Three-dimensional echocardiography and magnetic resonance imaging allow the volumetric analysis of ventricular volumes independent of geometric assumptions. The aim of the study was to compare these methods and the common angiocardiography in a cardiac model of known volume.
Methods/materials: Right and left ventricular (RV, LV-) volumes were measured in a specific animal model directly ('true volume') and with different imaging techniques.
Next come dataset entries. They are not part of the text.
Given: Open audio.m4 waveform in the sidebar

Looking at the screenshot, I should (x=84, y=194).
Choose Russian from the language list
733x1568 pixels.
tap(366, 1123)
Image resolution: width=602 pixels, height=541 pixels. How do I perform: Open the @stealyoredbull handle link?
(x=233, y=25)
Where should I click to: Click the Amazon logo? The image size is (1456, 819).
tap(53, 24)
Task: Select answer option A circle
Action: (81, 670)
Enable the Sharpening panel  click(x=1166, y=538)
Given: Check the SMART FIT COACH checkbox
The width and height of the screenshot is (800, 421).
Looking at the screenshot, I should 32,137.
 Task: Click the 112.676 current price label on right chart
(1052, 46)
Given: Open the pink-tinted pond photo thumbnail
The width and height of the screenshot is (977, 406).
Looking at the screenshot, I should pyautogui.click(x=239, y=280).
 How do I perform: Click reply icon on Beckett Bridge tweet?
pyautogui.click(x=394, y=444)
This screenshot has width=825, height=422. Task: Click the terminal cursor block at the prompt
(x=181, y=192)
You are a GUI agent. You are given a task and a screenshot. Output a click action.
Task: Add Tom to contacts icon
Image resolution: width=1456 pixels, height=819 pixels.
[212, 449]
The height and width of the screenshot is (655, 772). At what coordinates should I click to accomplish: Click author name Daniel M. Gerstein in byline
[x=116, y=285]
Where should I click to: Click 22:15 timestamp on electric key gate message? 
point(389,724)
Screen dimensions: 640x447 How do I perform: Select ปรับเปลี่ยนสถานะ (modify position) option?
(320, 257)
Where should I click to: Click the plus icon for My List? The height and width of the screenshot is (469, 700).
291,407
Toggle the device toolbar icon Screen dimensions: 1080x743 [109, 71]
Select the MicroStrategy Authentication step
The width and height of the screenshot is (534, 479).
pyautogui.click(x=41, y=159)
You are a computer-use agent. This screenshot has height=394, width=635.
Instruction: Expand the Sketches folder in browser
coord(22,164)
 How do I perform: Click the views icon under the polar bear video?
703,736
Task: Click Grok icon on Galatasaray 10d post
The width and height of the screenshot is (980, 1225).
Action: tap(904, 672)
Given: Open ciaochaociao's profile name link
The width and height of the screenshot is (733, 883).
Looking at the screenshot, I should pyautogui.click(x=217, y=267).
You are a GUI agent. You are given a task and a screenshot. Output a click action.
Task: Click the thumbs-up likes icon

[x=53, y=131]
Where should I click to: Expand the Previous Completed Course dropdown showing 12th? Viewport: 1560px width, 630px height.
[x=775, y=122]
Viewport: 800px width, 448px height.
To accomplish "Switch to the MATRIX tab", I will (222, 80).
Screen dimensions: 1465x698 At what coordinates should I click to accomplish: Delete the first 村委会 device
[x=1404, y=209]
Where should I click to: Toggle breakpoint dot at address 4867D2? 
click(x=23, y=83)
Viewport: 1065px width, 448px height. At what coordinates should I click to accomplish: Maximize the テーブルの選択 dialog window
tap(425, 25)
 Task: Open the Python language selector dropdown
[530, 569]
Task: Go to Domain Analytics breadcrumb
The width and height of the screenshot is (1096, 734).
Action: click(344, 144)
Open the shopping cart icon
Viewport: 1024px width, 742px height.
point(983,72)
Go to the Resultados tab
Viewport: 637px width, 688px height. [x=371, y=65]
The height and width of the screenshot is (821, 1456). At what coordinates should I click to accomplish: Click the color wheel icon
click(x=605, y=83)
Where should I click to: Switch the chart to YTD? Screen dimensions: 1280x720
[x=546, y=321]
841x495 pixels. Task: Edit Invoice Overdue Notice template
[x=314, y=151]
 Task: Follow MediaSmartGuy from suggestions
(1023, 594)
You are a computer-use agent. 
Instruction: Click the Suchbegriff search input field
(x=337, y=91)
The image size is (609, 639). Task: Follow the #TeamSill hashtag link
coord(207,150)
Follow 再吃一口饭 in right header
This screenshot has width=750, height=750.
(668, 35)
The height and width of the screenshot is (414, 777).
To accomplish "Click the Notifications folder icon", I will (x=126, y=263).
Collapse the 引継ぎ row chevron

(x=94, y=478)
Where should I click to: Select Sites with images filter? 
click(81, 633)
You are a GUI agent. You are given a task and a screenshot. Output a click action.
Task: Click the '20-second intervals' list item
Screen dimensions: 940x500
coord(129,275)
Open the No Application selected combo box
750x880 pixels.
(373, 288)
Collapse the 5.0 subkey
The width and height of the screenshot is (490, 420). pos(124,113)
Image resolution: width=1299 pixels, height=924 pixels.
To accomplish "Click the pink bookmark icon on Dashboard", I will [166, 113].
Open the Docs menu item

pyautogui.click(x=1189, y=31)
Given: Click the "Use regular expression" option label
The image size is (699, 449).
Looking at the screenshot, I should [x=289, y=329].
Three-dimensional echocardiography (3D-Echo) and magnetic resonance imaging (MRI), both of which permit a volume estimation without necessitating geometric assumptions, and angiocardiographic volumetry which is based on the Simpson rule were used in this study.
Results: The best results were achieved with MRI (RV: r(2)=0.99, mean difference: -1. 9+/-3.3%; LV: difference r(2)=0.99,: 2.9+/-5.0%). Likewise, 3D-Echo showed a very good correlation with the true volumes (RV: r(2)=0.93, difference: 9.3+/-6.3%; LV r(2)=0.96, difference: 4.8+/-9.9%). The greatest deviations were observed during angiocardiographic volumetry (LV: r(2)=0.98; difference: 14.4+/-9.2%), particularly when measuring the right ventricle (RV: r(2)=0.82, difference: 57. 9+/-40.1%). Consequently, the direct comparison between 3D-Echo and the other methods yielded the best correspondence with MRI (RV: Bias: 3.7 ml, limits of agreement: 7.7 ml; LV: Bias: 3.7 ml, limits of agreement: 4.9 ml). In contrast, the differences between 3D-Echo and angiocardiography were marked (RV: Bias: 25.5 ml, limits of agreement: 11.1 ml; LV: Bias: 8.7 ml, limits of agreement: 13.2 ml).
Conclusion: In a porcine cardiac model, 3D-Echo permits a relatively precise measurement of ventricular volumes with a slight under-estimation. MRI yielded the most precise volumetry, and the correlation between 3D-Echo and MRI was quite good. Particularly for the right ventricle, the angiocardiographic measurement was attached with the greatest error and thus appears ill-suited for the volumetry of geometrically more complex ventricles.